§ Problem to solve
Precise copying is required. Return the data below in full.
Record extracts section start
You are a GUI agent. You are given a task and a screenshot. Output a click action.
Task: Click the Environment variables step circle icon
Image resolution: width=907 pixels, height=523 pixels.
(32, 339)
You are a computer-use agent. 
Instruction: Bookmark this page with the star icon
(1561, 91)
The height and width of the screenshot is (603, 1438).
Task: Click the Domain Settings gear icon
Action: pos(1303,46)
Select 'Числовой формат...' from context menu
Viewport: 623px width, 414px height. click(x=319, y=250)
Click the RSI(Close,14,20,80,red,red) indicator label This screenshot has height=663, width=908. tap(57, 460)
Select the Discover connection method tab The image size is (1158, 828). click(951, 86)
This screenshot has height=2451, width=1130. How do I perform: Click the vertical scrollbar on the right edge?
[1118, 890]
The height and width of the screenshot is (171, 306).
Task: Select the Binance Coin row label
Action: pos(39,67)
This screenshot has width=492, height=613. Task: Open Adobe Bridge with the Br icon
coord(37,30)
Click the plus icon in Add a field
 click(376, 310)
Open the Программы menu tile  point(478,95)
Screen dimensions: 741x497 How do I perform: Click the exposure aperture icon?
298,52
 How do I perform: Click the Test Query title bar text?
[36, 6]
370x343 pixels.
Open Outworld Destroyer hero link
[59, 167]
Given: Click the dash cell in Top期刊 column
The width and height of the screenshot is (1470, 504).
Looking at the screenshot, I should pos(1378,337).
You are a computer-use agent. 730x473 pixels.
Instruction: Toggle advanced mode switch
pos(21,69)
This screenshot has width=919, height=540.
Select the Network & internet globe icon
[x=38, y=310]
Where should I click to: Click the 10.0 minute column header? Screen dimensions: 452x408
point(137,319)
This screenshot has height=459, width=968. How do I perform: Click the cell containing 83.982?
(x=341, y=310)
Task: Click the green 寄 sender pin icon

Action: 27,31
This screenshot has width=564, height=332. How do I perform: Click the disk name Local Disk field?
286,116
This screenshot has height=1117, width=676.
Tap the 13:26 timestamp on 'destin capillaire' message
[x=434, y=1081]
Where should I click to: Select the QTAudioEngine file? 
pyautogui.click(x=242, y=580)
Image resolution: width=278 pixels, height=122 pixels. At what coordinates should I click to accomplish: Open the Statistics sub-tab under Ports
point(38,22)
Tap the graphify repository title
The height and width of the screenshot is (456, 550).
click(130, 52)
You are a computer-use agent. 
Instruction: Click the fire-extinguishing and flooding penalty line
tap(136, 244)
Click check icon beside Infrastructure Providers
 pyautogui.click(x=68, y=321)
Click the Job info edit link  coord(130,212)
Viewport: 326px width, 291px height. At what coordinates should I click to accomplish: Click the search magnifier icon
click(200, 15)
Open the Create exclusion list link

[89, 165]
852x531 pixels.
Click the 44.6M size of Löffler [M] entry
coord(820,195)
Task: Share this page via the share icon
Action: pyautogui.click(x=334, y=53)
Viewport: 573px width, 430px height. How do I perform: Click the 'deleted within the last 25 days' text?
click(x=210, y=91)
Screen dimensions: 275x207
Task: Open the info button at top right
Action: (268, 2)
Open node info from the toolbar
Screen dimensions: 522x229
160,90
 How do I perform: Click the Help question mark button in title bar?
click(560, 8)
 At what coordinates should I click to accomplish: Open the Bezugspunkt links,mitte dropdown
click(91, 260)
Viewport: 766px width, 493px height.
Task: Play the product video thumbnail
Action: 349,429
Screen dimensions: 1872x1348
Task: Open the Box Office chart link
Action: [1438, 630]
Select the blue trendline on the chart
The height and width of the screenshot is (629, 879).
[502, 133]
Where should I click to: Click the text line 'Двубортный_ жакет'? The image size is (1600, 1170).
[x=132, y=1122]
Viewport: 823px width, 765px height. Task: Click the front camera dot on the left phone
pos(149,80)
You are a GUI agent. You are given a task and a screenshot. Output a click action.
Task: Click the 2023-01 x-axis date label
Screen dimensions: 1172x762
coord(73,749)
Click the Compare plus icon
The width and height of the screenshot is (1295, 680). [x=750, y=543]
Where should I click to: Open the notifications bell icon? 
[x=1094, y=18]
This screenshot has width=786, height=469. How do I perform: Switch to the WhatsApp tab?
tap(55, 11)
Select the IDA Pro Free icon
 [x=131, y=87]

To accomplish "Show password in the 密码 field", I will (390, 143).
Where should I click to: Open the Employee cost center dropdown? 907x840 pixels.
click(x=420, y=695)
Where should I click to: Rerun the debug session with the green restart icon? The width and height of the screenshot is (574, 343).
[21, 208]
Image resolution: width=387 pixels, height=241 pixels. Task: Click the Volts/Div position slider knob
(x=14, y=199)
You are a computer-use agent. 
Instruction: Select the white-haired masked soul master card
Record extracts section end
§ Answer to this exercise
You are a GUI agent. You are given a task and a screenshot. Output a click action.
Task: Click the Environment variables step circle icon
Image resolution: width=907 pixels, height=523 pixels.
(32, 339)
You are a computer-use agent. 
Instruction: Bookmark this page with the star icon
(1561, 91)
The height and width of the screenshot is (603, 1438).
Task: Click the Domain Settings gear icon
Action: pos(1303,46)
Select 'Числовой формат...' from context menu
Viewport: 623px width, 414px height. click(x=319, y=250)
Click the RSI(Close,14,20,80,red,red) indicator label This screenshot has height=663, width=908. tap(57, 460)
Select the Discover connection method tab The image size is (1158, 828). click(951, 86)
This screenshot has height=2451, width=1130. How do I perform: Click the vertical scrollbar on the right edge?
[1118, 890]
The height and width of the screenshot is (171, 306).
Task: Select the Binance Coin row label
Action: pos(39,67)
This screenshot has width=492, height=613. Task: Open Adobe Bridge with the Br icon
coord(37,30)
Click the plus icon in Add a field
 click(376, 310)
Open the Программы menu tile  point(478,95)
Screen dimensions: 741x497 How do I perform: Click the exposure aperture icon?
298,52
 How do I perform: Click the Test Query title bar text?
[36, 6]
370x343 pixels.
Open Outworld Destroyer hero link
[59, 167]
Given: Click the dash cell in Top期刊 column
The width and height of the screenshot is (1470, 504).
Looking at the screenshot, I should pos(1378,337).
You are a computer-use agent. 730x473 pixels.
Instruction: Toggle advanced mode switch
pos(21,69)
This screenshot has width=919, height=540.
Select the Network & internet globe icon
[x=38, y=310]
Where should I click to: Click the 10.0 minute column header? Screen dimensions: 452x408
point(137,319)
This screenshot has height=459, width=968. How do I perform: Click the cell containing 83.982?
(x=341, y=310)
Task: Click the green 寄 sender pin icon

Action: 27,31
This screenshot has width=564, height=332. How do I perform: Click the disk name Local Disk field?
286,116
This screenshot has height=1117, width=676.
Tap the 13:26 timestamp on 'destin capillaire' message
[x=434, y=1081]
Where should I click to: Select the QTAudioEngine file? 
pyautogui.click(x=242, y=580)
Image resolution: width=278 pixels, height=122 pixels. At what coordinates should I click to accomplish: Open the Statistics sub-tab under Ports
point(38,22)
Tap the graphify repository title
The height and width of the screenshot is (456, 550).
click(130, 52)
You are a computer-use agent. 
Instruction: Click the fire-extinguishing and flooding penalty line
tap(136, 244)
Click check icon beside Infrastructure Providers
 pyautogui.click(x=68, y=321)
Click the Job info edit link  coord(130,212)
Viewport: 326px width, 291px height. At what coordinates should I click to accomplish: Click the search magnifier icon
click(200, 15)
Open the Create exclusion list link

[89, 165]
852x531 pixels.
Click the 44.6M size of Löffler [M] entry
coord(820,195)
Task: Share this page via the share icon
Action: pyautogui.click(x=334, y=53)
Viewport: 573px width, 430px height. How do I perform: Click the 'deleted within the last 25 days' text?
click(x=210, y=91)
Screen dimensions: 275x207
Task: Open the info button at top right
Action: (268, 2)
Open node info from the toolbar
Screen dimensions: 522x229
160,90
 How do I perform: Click the Help question mark button in title bar?
click(560, 8)
 At what coordinates should I click to accomplish: Open the Bezugspunkt links,mitte dropdown
click(91, 260)
Viewport: 766px width, 493px height.
Task: Play the product video thumbnail
Action: 349,429
Screen dimensions: 1872x1348
Task: Open the Box Office chart link
Action: [1438, 630]
Select the blue trendline on the chart
The height and width of the screenshot is (629, 879).
[502, 133]
Where should I click to: Click the text line 'Двубортный_ жакет'? The image size is (1600, 1170).
[x=132, y=1122]
Viewport: 823px width, 765px height. Task: Click the front camera dot on the left phone
pos(149,80)
You are a GUI agent. You are given a task and a screenshot. Output a click action.
Task: Click the 2023-01 x-axis date label
Screen dimensions: 1172x762
coord(73,749)
Click the Compare plus icon
The width and height of the screenshot is (1295, 680). [x=750, y=543]
Where should I click to: Open the notifications bell icon? 
[x=1094, y=18]
This screenshot has width=786, height=469. How do I perform: Switch to the WhatsApp tab?
tap(55, 11)
Select the IDA Pro Free icon
 [x=131, y=87]

To accomplish "Show password in the 密码 field", I will (390, 143).
Where should I click to: Open the Employee cost center dropdown? 907x840 pixels.
click(x=420, y=695)
Where should I click to: Rerun the debug session with the green restart icon? The width and height of the screenshot is (574, 343).
[21, 208]
Image resolution: width=387 pixels, height=241 pixels. Task: Click the Volts/Div position slider knob
(x=14, y=199)
You are a computer-use agent. 
Instruction: Select the white-haired masked soul master card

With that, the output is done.